Namun, studi pertama yang mengkaji dampak nyata kebijakan ini oleh Elizabeth Cox dan Chloe N. East dari Universitas Colorado Boulder menunjukkan hasil yang berbeda. Pekerja asli Amerika Serikat ternyata tidak mengalami peningkatan kesempatan kerja akibat razia ICE. Bahkan, beberapa kelompok pekerja justru mengalami penurunan partisipasi kerja.
Dampak terhadap Pekerja Imigran dan Lokal
Razia ICE tidak hanya menurunkan partisipasi kerja bagi imigran yang ditangkap, tetapi juga menciptakan ketakutan di kalangan imigran lainnya yang tidak ditangkap. Hal ini menyebabkan penurunan partisipasi kerja secara keseluruhan di sektor-sektor padat imigran.
Dalam sektor dengan tingkat imigran tertinggi, partisipasi kerja imigran turun sebesar 3,4 persen. Pada pekerja laki-laki—mayoritas imigran yang ditangkap ICE adalah pria—partisipasi kerja turun hingga 4,6 persen, dengan jam kerja per minggu berkurang dua jam.

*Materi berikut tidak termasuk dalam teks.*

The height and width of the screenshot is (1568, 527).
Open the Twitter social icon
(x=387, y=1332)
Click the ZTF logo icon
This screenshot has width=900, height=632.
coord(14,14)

Pekerja Asli AS Tak Mengisi Kekosongan
Jika pekerja asli Amerika Serikat bersedia mengambil alih pekerjaan yang ditinggalkan imigran, seharusnya partisipasi kerja di sektor-sektor tersebut meningkat. Namun, studi ini menemukan tidak ada perubahan signifikan. Sebaliknya, pekerja asli di sektor padat imigran justru menghadapi penurunan permintaan tenaga kerja.
Penurunan ini terutama dirasakan oleh pekerja asli dengan tingkat pendidikan setara sekolah menengah atas atau kurang—kelompok yang disebut sebagai "pekerja yang berdekatan dengan imigran". Studi menemukan penurunan partisipasi kerja sebesar 1,3 persen pada kelompok ini. Lebih lanjut, untuk setiap enam pekerja imigran laki-laki yang kehilangan pekerjaan, satu pekerja asli laki-laki juga kehilangan pekerjaannya.
Teori Trump Tak Berdasar
Teori yang diusung pemerintahan Trump menyatakan bahwa dengan mengambil pekerjaan dari imigran, pekerjaan tersebut akan diisi oleh warga AS asli. Namun, studi ini menunjukkan bahwa teori tersebut tidak terbukti. Dampak positif hanya mungkin terjadi jika tingkat pengangguran sangat tinggi, yang saat ini tidak terjadi.
"Kebijakan deportasi massal tidak hanya gagal meningkatkan kesempatan kerja bagi pekerja asli, tetapi juga merugikan kelompok pekerja tertentu yang bergantung pada sektor padat imigran."